Mosque in the al-Aqsa compound, Jerusalem

The al-Buraq Mosque (مَسْجِدُ ٱلْبُرَاق) is a subterranean musalla next to the Buraq Wall, near the southwest corner of the Masjid al-Aqsa compound in the Old City of Jerusalem. The mosque is called al-Buraq because of a ring that is nailed to its wall where Muslims believe Muhammad tied the buraq that carried him from the al-Haram Mosque to the al-Aqsa Mosque during the Night Journey.

== History ==
The first mention of the mosque, as "Marbat Al-Buraq", was made by the historian Ibn al-Faqih in 903 CE, where he mentioned that it is located in the corner of the Qibla lighthouse. The Qibla lighthouse is located in the southwestern corner and has been replaced by the current Al-Fakhriyyah minaret, dating from the Mamluk era.

The mosque is located inside the vaulted passage that once led to the old Hittah Gate, also known as Barclay's Gate, sealed with stones towards the end of the 10th century CE. In the early Islamic period, the gate was known to Muslims as it was mentioned by the Mufti of Jerusalem, Muhammad al-Taflati al-Maghribi (d. 1777 CE):

"It is the lower door, which is blocked by filling up soil and stones near the door of the Maghribeh Mosque."
— Muhammad al-Taflati al-Maghribi

The inside of the gate, which served as an entrance to the compound during the early Islamic period, is currently known as al-Buraq Mosque; (Note: Al-Ratrout's texts refer to Barclay's Gate by its former name of Bab Hittah — not to be confused with the current (and different) Bab Hittah near the Bab Hittah (Bab Hutta) neighborhood north of the compound. The current Bab Hittah was called Bab al-Asbat; the current Bab al-Asbat was called Mihrab Zakariyya (p. 350).) while it was known as "Marbat Al-Buraq" in the early periods. The entrance to the underground structure faces north and immediately left of the Moors' Gate, also known as Magharibah Gate (Bāb al-Magharibah).

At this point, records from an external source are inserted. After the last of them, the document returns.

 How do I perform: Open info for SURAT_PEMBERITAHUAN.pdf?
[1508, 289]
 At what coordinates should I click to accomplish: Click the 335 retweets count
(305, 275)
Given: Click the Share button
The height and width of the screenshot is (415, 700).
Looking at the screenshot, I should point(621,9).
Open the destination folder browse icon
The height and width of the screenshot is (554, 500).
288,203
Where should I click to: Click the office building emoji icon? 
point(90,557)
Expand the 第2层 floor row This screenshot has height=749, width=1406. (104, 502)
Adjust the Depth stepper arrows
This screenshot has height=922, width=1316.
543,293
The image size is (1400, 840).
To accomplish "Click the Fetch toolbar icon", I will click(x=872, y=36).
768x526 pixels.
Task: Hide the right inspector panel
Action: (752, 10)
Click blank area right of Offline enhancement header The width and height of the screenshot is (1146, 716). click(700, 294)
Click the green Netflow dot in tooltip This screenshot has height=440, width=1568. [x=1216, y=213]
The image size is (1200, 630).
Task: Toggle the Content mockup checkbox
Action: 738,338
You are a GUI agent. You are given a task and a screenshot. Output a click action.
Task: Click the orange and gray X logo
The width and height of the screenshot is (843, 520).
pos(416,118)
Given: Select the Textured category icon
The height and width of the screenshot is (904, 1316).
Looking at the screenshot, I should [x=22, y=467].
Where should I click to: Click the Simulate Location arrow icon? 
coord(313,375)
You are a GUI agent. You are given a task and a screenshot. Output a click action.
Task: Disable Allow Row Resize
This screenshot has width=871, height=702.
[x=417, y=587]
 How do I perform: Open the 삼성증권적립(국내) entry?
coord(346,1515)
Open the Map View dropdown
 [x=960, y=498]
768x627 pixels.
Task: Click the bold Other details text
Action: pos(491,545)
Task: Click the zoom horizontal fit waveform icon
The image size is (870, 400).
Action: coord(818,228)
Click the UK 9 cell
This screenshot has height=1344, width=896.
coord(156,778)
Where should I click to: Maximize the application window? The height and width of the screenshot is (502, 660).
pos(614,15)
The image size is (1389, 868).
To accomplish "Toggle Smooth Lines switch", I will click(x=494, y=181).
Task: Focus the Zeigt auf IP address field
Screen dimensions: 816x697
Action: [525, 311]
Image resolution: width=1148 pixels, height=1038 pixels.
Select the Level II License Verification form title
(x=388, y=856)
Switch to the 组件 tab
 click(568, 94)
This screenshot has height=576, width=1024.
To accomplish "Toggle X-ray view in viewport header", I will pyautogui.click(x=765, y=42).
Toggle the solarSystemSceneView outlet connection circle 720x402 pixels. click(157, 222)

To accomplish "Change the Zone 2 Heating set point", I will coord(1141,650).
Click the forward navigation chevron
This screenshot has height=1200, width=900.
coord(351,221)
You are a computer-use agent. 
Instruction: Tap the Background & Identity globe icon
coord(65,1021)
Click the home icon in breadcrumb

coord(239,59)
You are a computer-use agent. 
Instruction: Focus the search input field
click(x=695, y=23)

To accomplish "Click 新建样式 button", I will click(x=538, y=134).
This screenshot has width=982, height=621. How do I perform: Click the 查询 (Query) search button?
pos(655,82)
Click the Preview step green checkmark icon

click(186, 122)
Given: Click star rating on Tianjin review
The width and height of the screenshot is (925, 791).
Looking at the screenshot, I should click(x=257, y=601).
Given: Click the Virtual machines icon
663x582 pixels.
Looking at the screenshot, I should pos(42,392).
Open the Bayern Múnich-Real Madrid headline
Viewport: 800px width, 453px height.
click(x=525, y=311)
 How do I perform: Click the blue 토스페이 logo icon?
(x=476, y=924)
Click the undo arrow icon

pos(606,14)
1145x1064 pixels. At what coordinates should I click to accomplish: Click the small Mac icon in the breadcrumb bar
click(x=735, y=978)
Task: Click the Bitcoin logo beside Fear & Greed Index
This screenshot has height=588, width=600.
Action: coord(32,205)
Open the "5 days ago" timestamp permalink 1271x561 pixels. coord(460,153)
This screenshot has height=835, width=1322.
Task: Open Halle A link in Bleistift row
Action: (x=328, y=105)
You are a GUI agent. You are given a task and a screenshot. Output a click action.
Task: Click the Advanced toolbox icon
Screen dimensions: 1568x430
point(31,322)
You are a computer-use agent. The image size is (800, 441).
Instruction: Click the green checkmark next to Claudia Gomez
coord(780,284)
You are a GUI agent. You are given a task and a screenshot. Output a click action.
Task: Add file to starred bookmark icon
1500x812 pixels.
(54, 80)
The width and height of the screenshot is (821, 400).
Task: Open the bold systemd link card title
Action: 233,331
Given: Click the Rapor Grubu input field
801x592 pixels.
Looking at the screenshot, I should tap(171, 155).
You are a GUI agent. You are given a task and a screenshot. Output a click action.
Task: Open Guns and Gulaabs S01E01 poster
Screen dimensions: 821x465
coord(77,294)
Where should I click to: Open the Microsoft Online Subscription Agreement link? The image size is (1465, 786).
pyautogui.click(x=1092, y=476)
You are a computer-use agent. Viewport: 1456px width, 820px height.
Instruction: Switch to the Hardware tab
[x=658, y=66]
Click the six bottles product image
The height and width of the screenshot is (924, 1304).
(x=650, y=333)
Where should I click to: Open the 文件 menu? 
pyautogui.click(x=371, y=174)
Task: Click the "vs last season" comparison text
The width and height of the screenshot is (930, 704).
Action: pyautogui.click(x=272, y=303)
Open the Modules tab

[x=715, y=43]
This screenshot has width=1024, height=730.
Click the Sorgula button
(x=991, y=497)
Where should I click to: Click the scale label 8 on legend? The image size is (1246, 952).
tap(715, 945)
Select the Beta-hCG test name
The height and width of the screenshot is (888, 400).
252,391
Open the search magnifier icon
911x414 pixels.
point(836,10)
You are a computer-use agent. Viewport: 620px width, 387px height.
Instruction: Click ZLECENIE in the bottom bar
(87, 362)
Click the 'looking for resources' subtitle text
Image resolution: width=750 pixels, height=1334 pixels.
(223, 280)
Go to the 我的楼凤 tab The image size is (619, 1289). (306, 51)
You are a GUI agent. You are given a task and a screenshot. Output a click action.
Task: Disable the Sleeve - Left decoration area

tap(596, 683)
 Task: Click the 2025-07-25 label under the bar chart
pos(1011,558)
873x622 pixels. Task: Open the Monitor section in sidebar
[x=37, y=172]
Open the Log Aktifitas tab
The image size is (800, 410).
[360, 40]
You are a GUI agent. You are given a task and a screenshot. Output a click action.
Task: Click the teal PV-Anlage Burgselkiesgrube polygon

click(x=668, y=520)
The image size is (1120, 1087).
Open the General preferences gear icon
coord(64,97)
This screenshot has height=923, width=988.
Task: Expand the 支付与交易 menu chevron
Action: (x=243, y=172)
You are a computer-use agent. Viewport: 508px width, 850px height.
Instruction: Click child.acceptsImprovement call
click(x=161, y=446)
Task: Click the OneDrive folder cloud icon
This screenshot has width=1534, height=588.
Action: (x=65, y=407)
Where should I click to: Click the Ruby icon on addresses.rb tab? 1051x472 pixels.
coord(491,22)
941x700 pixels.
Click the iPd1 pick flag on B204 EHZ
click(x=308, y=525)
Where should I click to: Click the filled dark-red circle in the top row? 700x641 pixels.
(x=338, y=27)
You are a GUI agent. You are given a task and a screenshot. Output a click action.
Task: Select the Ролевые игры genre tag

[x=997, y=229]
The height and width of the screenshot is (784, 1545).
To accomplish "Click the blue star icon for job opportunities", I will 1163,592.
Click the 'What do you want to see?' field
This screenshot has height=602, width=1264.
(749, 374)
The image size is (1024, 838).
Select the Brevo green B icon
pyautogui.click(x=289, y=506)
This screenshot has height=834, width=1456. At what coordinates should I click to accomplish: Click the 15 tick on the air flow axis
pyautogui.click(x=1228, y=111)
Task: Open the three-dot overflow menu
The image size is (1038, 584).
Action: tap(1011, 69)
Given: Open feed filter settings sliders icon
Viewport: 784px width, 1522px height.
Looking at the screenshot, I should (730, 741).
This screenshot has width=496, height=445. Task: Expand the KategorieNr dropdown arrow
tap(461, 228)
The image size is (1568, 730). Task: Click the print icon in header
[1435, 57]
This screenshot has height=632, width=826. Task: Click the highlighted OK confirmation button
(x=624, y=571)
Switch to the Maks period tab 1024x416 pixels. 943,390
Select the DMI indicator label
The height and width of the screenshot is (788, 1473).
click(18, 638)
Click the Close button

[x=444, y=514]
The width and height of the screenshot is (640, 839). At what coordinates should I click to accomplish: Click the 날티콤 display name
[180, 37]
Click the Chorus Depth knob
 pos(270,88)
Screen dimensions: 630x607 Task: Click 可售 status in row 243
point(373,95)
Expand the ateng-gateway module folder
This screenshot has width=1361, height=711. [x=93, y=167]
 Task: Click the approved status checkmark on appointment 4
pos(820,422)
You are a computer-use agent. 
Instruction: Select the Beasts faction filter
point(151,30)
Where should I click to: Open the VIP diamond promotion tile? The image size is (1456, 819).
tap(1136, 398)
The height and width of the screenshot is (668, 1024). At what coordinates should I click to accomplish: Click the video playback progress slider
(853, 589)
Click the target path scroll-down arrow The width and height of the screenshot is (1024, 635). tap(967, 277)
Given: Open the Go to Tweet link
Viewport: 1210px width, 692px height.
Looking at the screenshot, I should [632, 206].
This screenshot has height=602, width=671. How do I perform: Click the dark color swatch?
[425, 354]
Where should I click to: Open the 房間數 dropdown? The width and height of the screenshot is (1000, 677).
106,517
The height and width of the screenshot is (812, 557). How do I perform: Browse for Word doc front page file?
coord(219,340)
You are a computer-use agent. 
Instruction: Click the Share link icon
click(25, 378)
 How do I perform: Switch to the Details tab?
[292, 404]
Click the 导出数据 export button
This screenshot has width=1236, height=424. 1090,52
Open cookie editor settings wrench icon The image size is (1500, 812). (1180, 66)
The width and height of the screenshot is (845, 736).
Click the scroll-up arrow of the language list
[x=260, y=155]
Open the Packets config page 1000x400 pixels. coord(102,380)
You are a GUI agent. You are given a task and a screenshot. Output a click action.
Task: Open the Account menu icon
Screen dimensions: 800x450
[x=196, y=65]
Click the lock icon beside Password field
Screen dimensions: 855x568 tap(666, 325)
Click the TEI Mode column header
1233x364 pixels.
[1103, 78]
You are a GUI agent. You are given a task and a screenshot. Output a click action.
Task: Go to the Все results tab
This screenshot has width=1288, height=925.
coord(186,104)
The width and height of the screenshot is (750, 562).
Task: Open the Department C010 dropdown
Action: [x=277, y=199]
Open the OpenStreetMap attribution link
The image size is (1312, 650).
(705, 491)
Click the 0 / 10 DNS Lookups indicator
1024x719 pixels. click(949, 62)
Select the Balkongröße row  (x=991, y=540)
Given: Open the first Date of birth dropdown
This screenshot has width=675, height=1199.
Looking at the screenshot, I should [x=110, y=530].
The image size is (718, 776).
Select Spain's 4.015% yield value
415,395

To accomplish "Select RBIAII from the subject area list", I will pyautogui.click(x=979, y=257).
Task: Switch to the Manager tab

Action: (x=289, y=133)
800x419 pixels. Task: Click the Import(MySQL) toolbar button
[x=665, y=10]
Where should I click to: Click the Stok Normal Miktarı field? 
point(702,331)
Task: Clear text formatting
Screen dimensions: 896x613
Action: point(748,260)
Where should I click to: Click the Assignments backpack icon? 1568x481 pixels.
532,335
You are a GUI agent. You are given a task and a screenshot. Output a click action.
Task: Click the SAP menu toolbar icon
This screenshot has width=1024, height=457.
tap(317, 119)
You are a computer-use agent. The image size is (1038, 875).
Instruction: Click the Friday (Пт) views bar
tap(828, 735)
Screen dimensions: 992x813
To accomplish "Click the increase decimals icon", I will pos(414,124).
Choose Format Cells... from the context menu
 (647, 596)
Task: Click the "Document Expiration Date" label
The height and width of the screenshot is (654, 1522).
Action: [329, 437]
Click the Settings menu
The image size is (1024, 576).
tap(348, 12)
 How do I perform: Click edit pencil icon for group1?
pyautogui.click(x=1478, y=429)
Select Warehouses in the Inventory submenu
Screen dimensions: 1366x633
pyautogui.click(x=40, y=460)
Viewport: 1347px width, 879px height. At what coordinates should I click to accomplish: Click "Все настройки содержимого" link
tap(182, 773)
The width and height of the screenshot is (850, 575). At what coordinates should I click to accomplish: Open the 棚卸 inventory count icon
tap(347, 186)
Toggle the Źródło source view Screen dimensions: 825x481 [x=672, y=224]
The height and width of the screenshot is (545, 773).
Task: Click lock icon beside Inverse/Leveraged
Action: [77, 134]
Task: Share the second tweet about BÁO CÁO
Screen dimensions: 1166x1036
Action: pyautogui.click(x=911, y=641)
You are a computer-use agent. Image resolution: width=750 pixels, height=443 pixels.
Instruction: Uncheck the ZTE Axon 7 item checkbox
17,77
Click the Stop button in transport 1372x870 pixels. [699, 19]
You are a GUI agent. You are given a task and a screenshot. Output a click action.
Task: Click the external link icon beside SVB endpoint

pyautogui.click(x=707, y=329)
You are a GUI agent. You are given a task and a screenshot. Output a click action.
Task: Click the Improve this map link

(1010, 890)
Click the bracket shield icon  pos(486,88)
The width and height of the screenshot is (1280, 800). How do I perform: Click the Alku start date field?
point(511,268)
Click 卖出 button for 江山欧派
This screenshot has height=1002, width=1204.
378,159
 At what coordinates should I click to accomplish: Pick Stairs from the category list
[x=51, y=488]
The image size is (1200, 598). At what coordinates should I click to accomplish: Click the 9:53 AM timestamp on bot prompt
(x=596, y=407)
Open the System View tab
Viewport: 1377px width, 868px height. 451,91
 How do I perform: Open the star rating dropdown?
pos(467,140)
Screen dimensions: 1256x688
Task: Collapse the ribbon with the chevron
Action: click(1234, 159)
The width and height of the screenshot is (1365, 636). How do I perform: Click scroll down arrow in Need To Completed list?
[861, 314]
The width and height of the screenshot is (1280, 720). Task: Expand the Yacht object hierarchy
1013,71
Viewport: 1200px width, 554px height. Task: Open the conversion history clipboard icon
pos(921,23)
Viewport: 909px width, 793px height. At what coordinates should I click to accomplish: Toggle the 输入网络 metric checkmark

It is believed that Salah al-Din al-Ayyubi closed the old Hittah Gate and established the al-Magharibah Gate in its place. Temple Mount traditionalists identify Barclay's Gate with the Kiponus Gate, mentioned as the western gate of the outer court in the Mishnah (Middot 3:1). They also suppose that the Kiponus Gate was named after Coponius (6–9 CE), a Roman procurator, thus one of the four gates described by Josephus.

== Etymology ==
The name Buraq come from the Arabic root of B-R-Q, to be a derivative and adjective of Arabic: برق barq "lightning/emitted lightning" or various general meanings stemming from the verb: "to beam, flash, gleam, glimmer, glisten, glitter, radiate, shimmer, shine, sparkle, twinkle".

== Architecture ==
According to the research of James Turner Barclay and his followers, the gate measures 5.06 m wide and 8.80 m high, which provides insight into the dimensions of the mosque. According to archeological sites, this gate was used as an entrance to the Temple Mount during the Umayyad period, in connection with structural features, such as the chamfered edge: a distinctive feature of all Umayyad gates in the vicinity, such as the Golden Gate and the Double Gate. A sign outside the mosque indicates that it dates from the Mamluk period. Overall, the gate passage was in use until some time after 985 CE, when it was blocked and changed into a cistern adjacent to al-Buraq Mosque. Even though the main gate of al-Buraq Mosque located in the Western Wall is permanently sealed, the mosque is accessible for worship from another entrance in Al-Aqsa mosque's western portico (riwāq).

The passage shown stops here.